Keep calm. Survey writing tips from our market research company are below!
Issue #1: Close-ended answers need to be mutually exclusive
First, let's define close-ended answers for those who are new to market research survey writing terms. Close-ended answers occur in any type of question where respondents are given answer choices to select from.
Forgetting to be mutually exclusive when writing close-ended answer choices is a common issue with surveys written by non-researchers. This issue will lead to respondent confusion and errors with the collected data. Mutually exclusive answer choices is something to watch out for particularly with age, income, and other types of questions that are susceptible to overlapping answers.
Here's an example of a mutually exclusive issue.
Question: Which of the following best describes your age? Select one.
a. Under 25
b. 25 to 35
c. 35 to 45
d. 45 to 55
e. 55 to 65
f. 65 or older
The issue here is that respondents who are aged 35, 45, 55, or 65 fall into more than one answer choice.
Here's how the answer choices should read:
a. Under 25
b. 25 to 34
c. 35 to 44
d. 45 to 54
e. 55 to 64
f. 65 or older
Now, all respondents will be able to select the appropriate answer choice no matter what their age is. *Sigh of relief*
Issue #2: Close-ended answers need to be collectively exhaustive
Forgetting to be collectively exhaustive with answer choices is another common issue with surveys written by non-researchers. This will lead to respondent frustration and gaps in the collected data. Simply put, collectively exhaustive means the answer choices cover every possible answer.
Here's an an example of a collectively exhaustive issue.
Question: Which of the following best describes your total annual household income?
a. $25,000 to $49,999
b. $50,000 to $74,999
c. $75,000 to $99,999
d. $100,000 to $149,999
If respondents make less than $25,000 or more than $149,999 what answer do they select? Should respondents skip the question or pick the answer choice that's the closest to their actual total annual household income? Either way, there will be gaps in the data collected.
Here's how the answer choices should read.
a. Less than $25,000
b. $25,000 to $49,999
c. $50,000 to $74,999
d. $75,000 to $99,999
e. $100,000 to $149,999
f. $150,000 or more
The updated answer choices will ensure there are no gaps in the data collected and respondents will not be frustrated when completing the survey.
Issue #3: Bias wording and phrasing
Biased wording and phrasing in questions or answer choices can take a keen eye to watch out for. If there are issues with bias wording and phrasing in a survey there will be errors in the data collected and the results cannot be deemed reliable.
Here's an example of bias wording in a question.
Question: It's proven that Example Product is cheaper, better, and more sustainably sourced than competitors. Are you likely to recommend Example Product?
Clearly, this question is leading the respondent to give a positive answer.

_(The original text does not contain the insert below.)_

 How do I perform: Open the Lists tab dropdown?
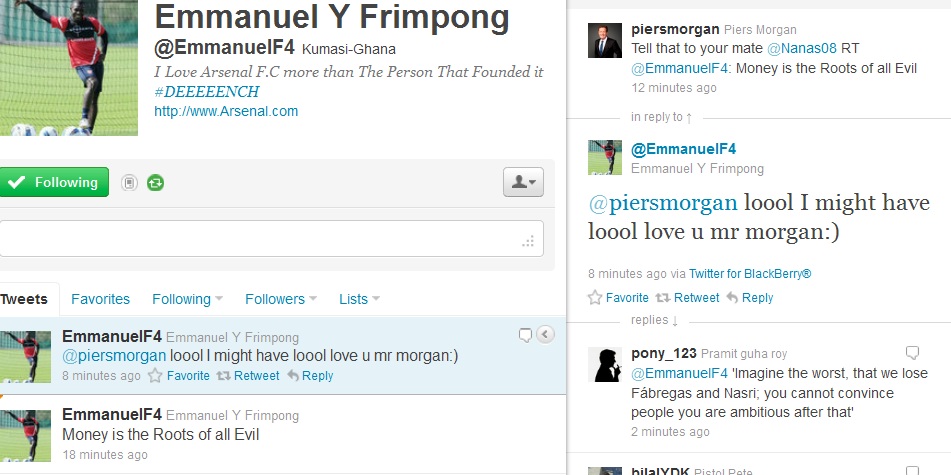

Here's an example of bias wording in answer choices.
Question: Are you satisfied with the customer service provided by Example Company?
a. Yes, I am extremely satisfied
b. I am somewhat satisfied
Clearly, again, there is bias. The answer choices are not balanced, meaning there should be negative answer choices in addition to the positive ones written above.
Want to learn more about bias? Here are 5 types of bias in market research.
Issue #4: Order bias
Order bias is a type of bias that occurs within the answer choices of a question. Respondents are more likely pick answers shown at the top of a list. To alleviate this, answer choices should be inversed/flipped or randomized to ensure order bias does not effect the data. A common example of this is inversing/flipping answer choices for rating or likert scale questions for each respondent.
Issue #5: Survey flow
Survey questions have an ideal flow. Typically, any type of screener question is asked first followed by the most important questions and ending with demographic questions. Keep important questions as close to the beginning of the survey as possible to increase the likelihood respondents will answer them if they decide to close out of the survey.
It's also important to ask more general questions before specific questions. For example, ask overall satisfaction before asking satisfaction with particular factors. This way, overall satisfaction is collected top-of-mind rather than after respondents have time to assess satisfaction of several factors which could effect their answer to the overall satisfaction question.
Issue #6: Forgetting about the respondent
Last but not least, do not forget about the respondent!
Surveys should take respondents less than 5 minutes to complete, which is typically 20 questions. When possible, try to make surveys more engaging with creative questions and using different forms of answer choices such as sliding scales, pictures/graphics, etc.